Week of Sept. 16, 2000; Vol. 158, No. 12
Device ups hydrogen energy from sunlight
Here's a recipe for a cleaner, healthier planet: Take some water, add solar energy, extract hydrogen, and use it to power fuel cells for running cars and other machines. Then, collect their water emissions and start the procedure again.
One look at the list of ingredients in today's fuel cells, however, shows that this ideal isn't yet being followed. Because processes that use sunlight to extract hydrogen remain costly and inefficient, fossil fuels still supply the hydrogen in most fuel cells.
Hoping to break the fossil fuel habit, a team of Israeli, German, and Japanese scientists has created a device that boosts the efficiency of solar-powered hydrogen extraction by 50 percent.
The group placed a photovoltaic cell on top of two flat, finger-long electrodes. The combination "is very efficient in converting solar energy [into an electric current] but also provides nearly the ideal voltage for splitting water" into hydrogen and oxygen, says team leader Stuart Licht of the Technion in Haifa, Israel. A water molecule splits,
or undergoes electrolysis, at only 1.23 volts.
Licht and his colleagues describe their device in the Sept. 14 Journal of Physical Chemistry B. The gadget converts sunlight to an electrolysis current with 18.3 percent efficiency. In turn, the current creates hydrogen gas as it passes through acidic water.
The device is "showing the pathway towards higher efficiencies for direct solar-to-hydrogen production," comments John A. Turner of the National Renewable Energy Laboratory (NREL) in Golden, Colo. The newly achieved efficiency may already be high enough for commercial hydrogen generators to be feasible. "That still needs to be figured out," Turner says.
In 1998, he and Oscar Khaselev, then also of NREL, demonstrated a novel apparatus for solar-to-hydrogen conversion (SN: 4/18/98, p. 246). To achieve unprecedented efficiency, the device used multiple layers of semiconductor materials. The researchers arranged the layers to form two
active regions, or junctions, that would absorb solar photons that dislodge electrons. Some of the less energetic photons weren't captured in the first junction but passed to the second, where they generated more current.

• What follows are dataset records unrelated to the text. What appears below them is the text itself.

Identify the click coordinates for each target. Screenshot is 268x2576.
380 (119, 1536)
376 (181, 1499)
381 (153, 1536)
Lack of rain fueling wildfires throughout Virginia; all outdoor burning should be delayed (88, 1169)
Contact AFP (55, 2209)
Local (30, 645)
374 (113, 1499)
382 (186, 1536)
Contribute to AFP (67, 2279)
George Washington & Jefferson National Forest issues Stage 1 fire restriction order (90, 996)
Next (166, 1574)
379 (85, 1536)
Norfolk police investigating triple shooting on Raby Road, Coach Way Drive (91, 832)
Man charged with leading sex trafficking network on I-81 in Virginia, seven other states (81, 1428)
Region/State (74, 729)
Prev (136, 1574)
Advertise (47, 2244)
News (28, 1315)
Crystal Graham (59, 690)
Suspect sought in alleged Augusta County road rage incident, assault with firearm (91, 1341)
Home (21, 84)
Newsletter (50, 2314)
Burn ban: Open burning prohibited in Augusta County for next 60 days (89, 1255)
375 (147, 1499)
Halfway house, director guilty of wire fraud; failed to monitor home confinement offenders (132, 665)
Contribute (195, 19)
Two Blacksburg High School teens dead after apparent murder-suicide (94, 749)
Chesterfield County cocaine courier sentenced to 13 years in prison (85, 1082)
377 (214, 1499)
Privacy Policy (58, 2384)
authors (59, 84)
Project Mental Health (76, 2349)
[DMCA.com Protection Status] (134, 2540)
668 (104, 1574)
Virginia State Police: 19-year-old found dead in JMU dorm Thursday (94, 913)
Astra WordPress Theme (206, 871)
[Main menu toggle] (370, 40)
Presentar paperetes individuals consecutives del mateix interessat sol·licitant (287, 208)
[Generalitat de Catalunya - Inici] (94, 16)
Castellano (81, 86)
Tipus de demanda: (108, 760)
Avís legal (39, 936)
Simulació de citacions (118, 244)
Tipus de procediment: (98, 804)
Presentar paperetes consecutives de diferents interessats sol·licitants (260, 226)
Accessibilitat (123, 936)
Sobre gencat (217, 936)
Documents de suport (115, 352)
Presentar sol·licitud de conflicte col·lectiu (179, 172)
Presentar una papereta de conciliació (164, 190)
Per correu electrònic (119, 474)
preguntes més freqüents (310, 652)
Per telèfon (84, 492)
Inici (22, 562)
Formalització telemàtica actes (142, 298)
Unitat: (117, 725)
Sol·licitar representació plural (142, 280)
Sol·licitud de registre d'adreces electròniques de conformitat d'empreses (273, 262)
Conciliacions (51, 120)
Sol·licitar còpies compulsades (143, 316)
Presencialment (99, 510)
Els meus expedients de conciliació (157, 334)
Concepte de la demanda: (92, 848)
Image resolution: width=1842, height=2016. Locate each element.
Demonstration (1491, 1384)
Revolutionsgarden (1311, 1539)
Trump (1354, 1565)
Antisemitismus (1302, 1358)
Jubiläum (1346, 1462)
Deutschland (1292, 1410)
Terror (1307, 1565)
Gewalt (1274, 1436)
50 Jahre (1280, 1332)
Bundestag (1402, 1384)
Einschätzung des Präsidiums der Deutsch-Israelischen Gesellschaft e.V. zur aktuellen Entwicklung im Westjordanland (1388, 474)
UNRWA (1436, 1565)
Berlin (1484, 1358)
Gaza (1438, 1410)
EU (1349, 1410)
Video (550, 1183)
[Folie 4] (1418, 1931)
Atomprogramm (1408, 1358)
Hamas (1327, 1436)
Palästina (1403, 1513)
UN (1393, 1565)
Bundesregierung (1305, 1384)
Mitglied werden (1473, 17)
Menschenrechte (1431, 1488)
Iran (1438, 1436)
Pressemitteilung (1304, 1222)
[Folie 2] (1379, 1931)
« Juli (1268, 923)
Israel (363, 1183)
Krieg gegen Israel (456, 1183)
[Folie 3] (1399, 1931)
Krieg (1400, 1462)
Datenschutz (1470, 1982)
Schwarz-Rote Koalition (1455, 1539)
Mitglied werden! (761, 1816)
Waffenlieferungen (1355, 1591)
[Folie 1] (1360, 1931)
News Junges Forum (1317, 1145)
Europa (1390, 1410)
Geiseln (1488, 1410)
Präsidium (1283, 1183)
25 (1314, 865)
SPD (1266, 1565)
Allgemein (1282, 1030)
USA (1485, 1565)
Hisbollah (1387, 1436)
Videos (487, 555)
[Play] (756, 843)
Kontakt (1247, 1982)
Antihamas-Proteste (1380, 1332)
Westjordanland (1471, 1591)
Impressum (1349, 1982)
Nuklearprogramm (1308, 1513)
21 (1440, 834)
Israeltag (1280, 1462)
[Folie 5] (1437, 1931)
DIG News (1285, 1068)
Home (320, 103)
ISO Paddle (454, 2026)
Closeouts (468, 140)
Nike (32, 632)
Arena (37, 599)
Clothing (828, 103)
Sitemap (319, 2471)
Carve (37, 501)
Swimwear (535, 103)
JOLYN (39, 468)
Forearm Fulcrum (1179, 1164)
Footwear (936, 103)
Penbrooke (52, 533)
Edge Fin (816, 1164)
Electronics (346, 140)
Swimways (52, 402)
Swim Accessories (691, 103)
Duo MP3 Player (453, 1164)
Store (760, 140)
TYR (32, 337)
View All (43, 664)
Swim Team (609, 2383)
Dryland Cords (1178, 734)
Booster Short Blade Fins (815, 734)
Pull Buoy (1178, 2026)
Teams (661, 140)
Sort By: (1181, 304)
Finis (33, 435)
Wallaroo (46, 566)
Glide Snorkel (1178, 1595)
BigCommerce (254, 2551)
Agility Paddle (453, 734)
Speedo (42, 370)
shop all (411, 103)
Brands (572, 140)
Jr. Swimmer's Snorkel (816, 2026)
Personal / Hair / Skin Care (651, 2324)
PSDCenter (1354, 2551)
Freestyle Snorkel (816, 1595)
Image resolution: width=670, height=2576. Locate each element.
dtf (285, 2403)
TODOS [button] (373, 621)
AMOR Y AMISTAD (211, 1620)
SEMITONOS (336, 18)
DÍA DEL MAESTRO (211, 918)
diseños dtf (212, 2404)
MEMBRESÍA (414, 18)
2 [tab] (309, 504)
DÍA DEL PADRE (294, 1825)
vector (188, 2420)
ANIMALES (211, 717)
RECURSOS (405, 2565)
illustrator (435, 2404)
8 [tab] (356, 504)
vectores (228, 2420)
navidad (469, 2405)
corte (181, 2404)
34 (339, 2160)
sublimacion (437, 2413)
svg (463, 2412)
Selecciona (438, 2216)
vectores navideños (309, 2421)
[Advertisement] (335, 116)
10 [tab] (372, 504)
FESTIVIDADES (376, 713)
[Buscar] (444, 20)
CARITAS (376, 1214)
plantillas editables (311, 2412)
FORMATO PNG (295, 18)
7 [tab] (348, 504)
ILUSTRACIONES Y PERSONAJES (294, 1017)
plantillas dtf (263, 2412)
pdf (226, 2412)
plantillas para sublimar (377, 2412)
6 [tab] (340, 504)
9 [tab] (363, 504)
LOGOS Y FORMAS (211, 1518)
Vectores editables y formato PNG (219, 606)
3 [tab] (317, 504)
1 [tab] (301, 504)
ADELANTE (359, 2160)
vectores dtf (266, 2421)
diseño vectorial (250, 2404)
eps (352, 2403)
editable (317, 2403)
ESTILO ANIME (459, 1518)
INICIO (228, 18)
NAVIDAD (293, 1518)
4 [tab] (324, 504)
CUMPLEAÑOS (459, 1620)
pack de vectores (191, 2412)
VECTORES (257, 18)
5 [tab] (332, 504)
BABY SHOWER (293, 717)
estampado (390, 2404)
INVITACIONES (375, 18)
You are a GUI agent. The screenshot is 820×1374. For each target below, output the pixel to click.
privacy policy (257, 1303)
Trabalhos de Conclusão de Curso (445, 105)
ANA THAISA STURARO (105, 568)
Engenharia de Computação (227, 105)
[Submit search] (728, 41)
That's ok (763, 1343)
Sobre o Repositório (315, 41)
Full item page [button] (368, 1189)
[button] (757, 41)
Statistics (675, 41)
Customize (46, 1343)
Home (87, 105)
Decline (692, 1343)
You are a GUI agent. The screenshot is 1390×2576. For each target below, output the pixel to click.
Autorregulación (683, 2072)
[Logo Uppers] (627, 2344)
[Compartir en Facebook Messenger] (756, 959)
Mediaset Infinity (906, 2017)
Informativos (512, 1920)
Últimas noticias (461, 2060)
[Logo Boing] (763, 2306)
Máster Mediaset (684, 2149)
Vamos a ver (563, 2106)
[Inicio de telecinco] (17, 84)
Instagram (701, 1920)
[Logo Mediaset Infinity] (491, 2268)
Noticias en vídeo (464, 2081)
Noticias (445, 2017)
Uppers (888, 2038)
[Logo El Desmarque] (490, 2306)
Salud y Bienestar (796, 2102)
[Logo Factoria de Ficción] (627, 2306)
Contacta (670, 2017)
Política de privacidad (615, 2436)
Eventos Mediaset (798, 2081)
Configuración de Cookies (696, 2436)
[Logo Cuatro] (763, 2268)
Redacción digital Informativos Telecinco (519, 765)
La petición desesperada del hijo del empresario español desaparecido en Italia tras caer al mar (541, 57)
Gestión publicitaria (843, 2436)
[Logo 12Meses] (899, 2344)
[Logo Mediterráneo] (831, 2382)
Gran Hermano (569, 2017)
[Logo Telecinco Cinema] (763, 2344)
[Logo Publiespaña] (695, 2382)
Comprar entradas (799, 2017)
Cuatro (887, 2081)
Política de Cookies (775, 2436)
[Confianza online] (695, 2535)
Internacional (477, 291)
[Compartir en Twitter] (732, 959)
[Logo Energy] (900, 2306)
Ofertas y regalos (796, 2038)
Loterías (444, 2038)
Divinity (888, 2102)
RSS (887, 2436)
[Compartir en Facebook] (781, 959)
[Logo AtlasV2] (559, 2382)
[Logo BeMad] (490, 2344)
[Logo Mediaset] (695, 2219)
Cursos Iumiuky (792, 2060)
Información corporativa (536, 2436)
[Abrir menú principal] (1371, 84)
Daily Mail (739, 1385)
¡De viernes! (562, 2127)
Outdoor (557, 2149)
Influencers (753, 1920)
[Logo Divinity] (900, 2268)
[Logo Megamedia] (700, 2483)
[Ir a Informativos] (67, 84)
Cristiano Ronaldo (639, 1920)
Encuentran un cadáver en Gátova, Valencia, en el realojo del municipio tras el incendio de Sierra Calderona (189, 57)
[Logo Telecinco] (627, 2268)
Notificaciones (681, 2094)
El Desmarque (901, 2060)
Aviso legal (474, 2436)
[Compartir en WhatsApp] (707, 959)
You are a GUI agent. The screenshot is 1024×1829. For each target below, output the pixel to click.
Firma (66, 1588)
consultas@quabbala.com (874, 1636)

The design gained an energy advantage by combining solar electricity and water splitting into one unit. Their cell's 12.4 percent efficiency—nearly twice that of any previous solar-to-hydrogen device—has held as the record until now.
Licht and his colleagues have improved upon that pioneering effort in several crucial ways. In one sense, the NREL device was all wet: It had to be completely immersed in water to operate. That feature forced the researchers to select semiconductors that wouldn't break down in solution.
By keeping their stack of semiconductor layers high and dry, Licht and his group were free to optimize them for both converting sunlight to electricity and water splitting. Their design permits a low electrolysis current, which also reduces energy waste. Licht and his coworkers say that besides besting the solar-to-hydrogen conversion record, their work opens the way to efficiencies not considered possible before. Using measured photoelectric efficiencies of seven semiconductor combinations not yet tested in hydrogen generation, they predict maximum solar-to-hydrogen conversion efficiencies of up to 31 percent.
Thermodynamics theory says the maximum could range above 40 percent for a two-junction converter, but no one has previously predicted better than 24 percent performance for practical devices, Turner says. Experimentally achieving the new prediction "would be an accomplishment indeed!" he adds.
From Science News, Vol. 158, No. 12, Sept. 16, 2000, p. 182.